■ Work required
Your answer should be an exact copy of the data.

Segment Start: Records supplied

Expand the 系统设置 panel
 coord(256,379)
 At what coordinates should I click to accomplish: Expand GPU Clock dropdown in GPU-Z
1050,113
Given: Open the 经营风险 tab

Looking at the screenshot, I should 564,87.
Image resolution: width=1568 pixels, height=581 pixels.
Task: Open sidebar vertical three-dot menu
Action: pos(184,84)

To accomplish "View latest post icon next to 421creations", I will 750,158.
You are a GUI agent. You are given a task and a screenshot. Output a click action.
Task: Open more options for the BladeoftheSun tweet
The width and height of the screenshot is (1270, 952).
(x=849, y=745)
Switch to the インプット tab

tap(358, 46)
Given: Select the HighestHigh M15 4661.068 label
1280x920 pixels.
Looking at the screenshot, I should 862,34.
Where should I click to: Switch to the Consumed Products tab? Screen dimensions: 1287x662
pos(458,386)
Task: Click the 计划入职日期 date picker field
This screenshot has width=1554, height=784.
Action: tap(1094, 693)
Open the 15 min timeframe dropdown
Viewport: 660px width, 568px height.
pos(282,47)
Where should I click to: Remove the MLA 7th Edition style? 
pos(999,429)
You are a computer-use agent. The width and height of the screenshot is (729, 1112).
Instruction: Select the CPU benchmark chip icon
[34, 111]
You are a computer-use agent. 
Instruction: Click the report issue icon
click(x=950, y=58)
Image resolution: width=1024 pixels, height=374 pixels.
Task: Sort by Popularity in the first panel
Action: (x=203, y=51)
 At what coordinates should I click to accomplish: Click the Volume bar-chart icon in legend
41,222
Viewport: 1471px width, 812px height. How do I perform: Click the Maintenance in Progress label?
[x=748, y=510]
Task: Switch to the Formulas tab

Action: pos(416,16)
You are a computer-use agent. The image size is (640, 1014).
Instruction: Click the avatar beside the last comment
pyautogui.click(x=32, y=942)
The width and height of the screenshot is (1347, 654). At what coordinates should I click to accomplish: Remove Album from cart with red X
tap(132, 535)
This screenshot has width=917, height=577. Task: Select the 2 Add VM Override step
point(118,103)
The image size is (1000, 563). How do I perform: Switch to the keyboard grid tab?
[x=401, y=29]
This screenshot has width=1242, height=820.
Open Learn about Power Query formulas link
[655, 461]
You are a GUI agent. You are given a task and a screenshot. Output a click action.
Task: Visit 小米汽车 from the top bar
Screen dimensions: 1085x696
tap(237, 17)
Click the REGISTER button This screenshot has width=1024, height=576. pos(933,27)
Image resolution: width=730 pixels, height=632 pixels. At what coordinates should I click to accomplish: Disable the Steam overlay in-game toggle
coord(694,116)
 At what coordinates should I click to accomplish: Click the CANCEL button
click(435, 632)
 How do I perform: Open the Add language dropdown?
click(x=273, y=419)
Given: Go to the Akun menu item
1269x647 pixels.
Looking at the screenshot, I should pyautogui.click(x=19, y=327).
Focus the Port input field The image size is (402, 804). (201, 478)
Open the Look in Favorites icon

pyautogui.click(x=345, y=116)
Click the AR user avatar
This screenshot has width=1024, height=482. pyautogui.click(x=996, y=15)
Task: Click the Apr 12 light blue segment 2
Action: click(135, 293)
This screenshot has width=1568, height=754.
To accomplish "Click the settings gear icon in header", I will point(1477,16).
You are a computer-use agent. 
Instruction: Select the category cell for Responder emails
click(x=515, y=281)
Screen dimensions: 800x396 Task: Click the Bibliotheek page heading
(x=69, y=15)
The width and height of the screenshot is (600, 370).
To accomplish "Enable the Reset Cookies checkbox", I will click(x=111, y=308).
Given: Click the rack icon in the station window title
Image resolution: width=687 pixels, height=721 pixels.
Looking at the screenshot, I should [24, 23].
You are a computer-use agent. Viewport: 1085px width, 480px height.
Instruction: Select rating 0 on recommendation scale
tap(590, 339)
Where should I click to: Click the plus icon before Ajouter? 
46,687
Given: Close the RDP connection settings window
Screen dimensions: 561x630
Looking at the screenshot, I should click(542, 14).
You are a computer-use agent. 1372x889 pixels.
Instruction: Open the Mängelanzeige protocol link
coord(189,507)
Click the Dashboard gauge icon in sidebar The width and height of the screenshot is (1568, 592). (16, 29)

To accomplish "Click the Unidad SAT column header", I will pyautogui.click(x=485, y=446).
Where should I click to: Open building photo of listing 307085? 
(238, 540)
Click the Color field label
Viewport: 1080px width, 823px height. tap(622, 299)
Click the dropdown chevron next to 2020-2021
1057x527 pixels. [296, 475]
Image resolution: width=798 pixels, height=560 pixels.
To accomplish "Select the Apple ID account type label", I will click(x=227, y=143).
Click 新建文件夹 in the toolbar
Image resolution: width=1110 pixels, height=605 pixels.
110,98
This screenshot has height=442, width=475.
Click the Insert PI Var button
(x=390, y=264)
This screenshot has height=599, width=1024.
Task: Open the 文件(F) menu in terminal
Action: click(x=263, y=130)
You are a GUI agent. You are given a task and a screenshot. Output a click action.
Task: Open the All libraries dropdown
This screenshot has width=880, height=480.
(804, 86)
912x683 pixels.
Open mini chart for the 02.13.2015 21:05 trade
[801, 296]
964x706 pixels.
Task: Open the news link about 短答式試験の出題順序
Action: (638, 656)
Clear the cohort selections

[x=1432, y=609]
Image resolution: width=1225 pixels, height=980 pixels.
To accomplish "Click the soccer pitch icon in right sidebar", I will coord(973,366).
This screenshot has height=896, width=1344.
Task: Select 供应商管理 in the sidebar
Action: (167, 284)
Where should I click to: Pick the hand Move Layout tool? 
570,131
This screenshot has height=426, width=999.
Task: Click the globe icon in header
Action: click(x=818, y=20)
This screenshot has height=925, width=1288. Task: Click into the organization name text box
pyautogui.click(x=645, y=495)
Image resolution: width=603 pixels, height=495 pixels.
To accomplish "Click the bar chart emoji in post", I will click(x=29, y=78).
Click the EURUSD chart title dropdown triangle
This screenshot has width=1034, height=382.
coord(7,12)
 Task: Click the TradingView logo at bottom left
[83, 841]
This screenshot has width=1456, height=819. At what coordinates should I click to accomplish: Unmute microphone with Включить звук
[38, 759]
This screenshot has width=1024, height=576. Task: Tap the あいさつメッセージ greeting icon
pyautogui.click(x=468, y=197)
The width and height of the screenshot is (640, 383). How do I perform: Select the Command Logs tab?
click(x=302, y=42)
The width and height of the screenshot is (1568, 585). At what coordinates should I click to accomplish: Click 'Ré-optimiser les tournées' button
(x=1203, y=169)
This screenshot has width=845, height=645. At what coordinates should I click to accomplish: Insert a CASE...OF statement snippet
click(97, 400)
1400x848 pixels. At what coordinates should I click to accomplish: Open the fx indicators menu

Segment End: Records supplied

■ Exercise response
Expand the 系统设置 panel
 coord(256,379)
 At what coordinates should I click to accomplish: Expand GPU Clock dropdown in GPU-Z
1050,113
Given: Open the 经营风险 tab

Looking at the screenshot, I should 564,87.
Image resolution: width=1568 pixels, height=581 pixels.
Task: Open sidebar vertical three-dot menu
Action: pos(184,84)

To accomplish "View latest post icon next to 421creations", I will 750,158.
You are a GUI agent. You are given a task and a screenshot. Output a click action.
Task: Open more options for the BladeoftheSun tweet
The width and height of the screenshot is (1270, 952).
(x=849, y=745)
Switch to the インプット tab

tap(358, 46)
Given: Select the HighestHigh M15 4661.068 label
1280x920 pixels.
Looking at the screenshot, I should 862,34.
Where should I click to: Switch to the Consumed Products tab? Screen dimensions: 1287x662
pos(458,386)
Task: Click the 计划入职日期 date picker field
This screenshot has width=1554, height=784.
Action: tap(1094, 693)
Open the 15 min timeframe dropdown
Viewport: 660px width, 568px height.
pos(282,47)
Where should I click to: Remove the MLA 7th Edition style? 
pos(999,429)
You are a computer-use agent. The width and height of the screenshot is (729, 1112).
Instruction: Select the CPU benchmark chip icon
[34, 111]
You are a computer-use agent. 
Instruction: Click the report issue icon
click(x=950, y=58)
Image resolution: width=1024 pixels, height=374 pixels.
Task: Sort by Popularity in the first panel
Action: (x=203, y=51)
 At what coordinates should I click to accomplish: Click the Volume bar-chart icon in legend
41,222
Viewport: 1471px width, 812px height. How do I perform: Click the Maintenance in Progress label?
[x=748, y=510]
Task: Switch to the Formulas tab

Action: pos(416,16)
You are a computer-use agent. The image size is (640, 1014).
Instruction: Click the avatar beside the last comment
pyautogui.click(x=32, y=942)
The width and height of the screenshot is (1347, 654). At what coordinates should I click to accomplish: Remove Album from cart with red X
tap(132, 535)
This screenshot has width=917, height=577. Task: Select the 2 Add VM Override step
point(118,103)
The image size is (1000, 563). How do I perform: Switch to the keyboard grid tab?
[x=401, y=29]
This screenshot has width=1242, height=820.
Open Learn about Power Query formulas link
[655, 461]
You are a GUI agent. You are given a task and a screenshot. Output a click action.
Task: Visit 小米汽车 from the top bar
Screen dimensions: 1085x696
tap(237, 17)
Click the REGISTER button This screenshot has width=1024, height=576. pos(933,27)
Image resolution: width=730 pixels, height=632 pixels. At what coordinates should I click to accomplish: Disable the Steam overlay in-game toggle
coord(694,116)
 At what coordinates should I click to accomplish: Click the CANCEL button
click(435, 632)
 How do I perform: Open the Add language dropdown?
click(x=273, y=419)
Given: Go to the Akun menu item
1269x647 pixels.
Looking at the screenshot, I should pyautogui.click(x=19, y=327).
Focus the Port input field The image size is (402, 804). (201, 478)
Open the Look in Favorites icon

pyautogui.click(x=345, y=116)
Click the AR user avatar
This screenshot has width=1024, height=482. pyautogui.click(x=996, y=15)
Task: Click the Apr 12 light blue segment 2
Action: click(135, 293)
This screenshot has width=1568, height=754.
To accomplish "Click the settings gear icon in header", I will point(1477,16).
You are a computer-use agent. 
Instruction: Select the category cell for Responder emails
click(x=515, y=281)
Screen dimensions: 800x396 Task: Click the Bibliotheek page heading
(x=69, y=15)
The width and height of the screenshot is (600, 370).
To accomplish "Enable the Reset Cookies checkbox", I will click(x=111, y=308).
Given: Click the rack icon in the station window title
Image resolution: width=687 pixels, height=721 pixels.
Looking at the screenshot, I should [24, 23].
You are a computer-use agent. Viewport: 1085px width, 480px height.
Instruction: Select rating 0 on recommendation scale
tap(590, 339)
Where should I click to: Click the plus icon before Ajouter? 
46,687
Given: Close the RDP connection settings window
Screen dimensions: 561x630
Looking at the screenshot, I should click(542, 14).
You are a computer-use agent. 1372x889 pixels.
Instruction: Open the Mängelanzeige protocol link
coord(189,507)
Click the Dashboard gauge icon in sidebar The width and height of the screenshot is (1568, 592). (16, 29)

To accomplish "Click the Unidad SAT column header", I will pyautogui.click(x=485, y=446).
Where should I click to: Open building photo of listing 307085? 
(238, 540)
Click the Color field label
Viewport: 1080px width, 823px height. tap(622, 299)
Click the dropdown chevron next to 2020-2021
1057x527 pixels. [296, 475]
Image resolution: width=798 pixels, height=560 pixels.
To accomplish "Select the Apple ID account type label", I will click(x=227, y=143).
Click 新建文件夹 in the toolbar
Image resolution: width=1110 pixels, height=605 pixels.
110,98
This screenshot has height=442, width=475.
Click the Insert PI Var button
(x=390, y=264)
This screenshot has height=599, width=1024.
Task: Open the 文件(F) menu in terminal
Action: click(x=263, y=130)
You are a GUI agent. You are given a task and a screenshot. Output a click action.
Task: Open the All libraries dropdown
This screenshot has width=880, height=480.
(804, 86)
912x683 pixels.
Open mini chart for the 02.13.2015 21:05 trade
[801, 296]
964x706 pixels.
Task: Open the news link about 短答式試験の出題順序
Action: (638, 656)
Clear the cohort selections

[x=1432, y=609]
Image resolution: width=1225 pixels, height=980 pixels.
To accomplish "Click the soccer pitch icon in right sidebar", I will coord(973,366).
This screenshot has height=896, width=1344.
Task: Select 供应商管理 in the sidebar
Action: (167, 284)
Where should I click to: Pick the hand Move Layout tool? 
570,131
This screenshot has height=426, width=999.
Task: Click the globe icon in header
Action: click(x=818, y=20)
This screenshot has height=925, width=1288. Task: Click into the organization name text box
pyautogui.click(x=645, y=495)
Image resolution: width=603 pixels, height=495 pixels.
To accomplish "Click the bar chart emoji in post", I will click(x=29, y=78).
Click the EURUSD chart title dropdown triangle
This screenshot has width=1034, height=382.
coord(7,12)
 Task: Click the TradingView logo at bottom left
[83, 841]
This screenshot has width=1456, height=819. At what coordinates should I click to accomplish: Unmute microphone with Включить звук
[38, 759]
This screenshot has width=1024, height=576. Task: Tap the あいさつメッセージ greeting icon
pyautogui.click(x=468, y=197)
The width and height of the screenshot is (640, 383). How do I perform: Select the Command Logs tab?
click(x=302, y=42)
The width and height of the screenshot is (1568, 585). At what coordinates should I click to accomplish: Click 'Ré-optimiser les tournées' button
(x=1203, y=169)
This screenshot has width=845, height=645. At what coordinates should I click to accomplish: Insert a CASE...OF statement snippet
click(97, 400)
1400x848 pixels. At what coordinates should I click to accomplish: Open the fx indicators menu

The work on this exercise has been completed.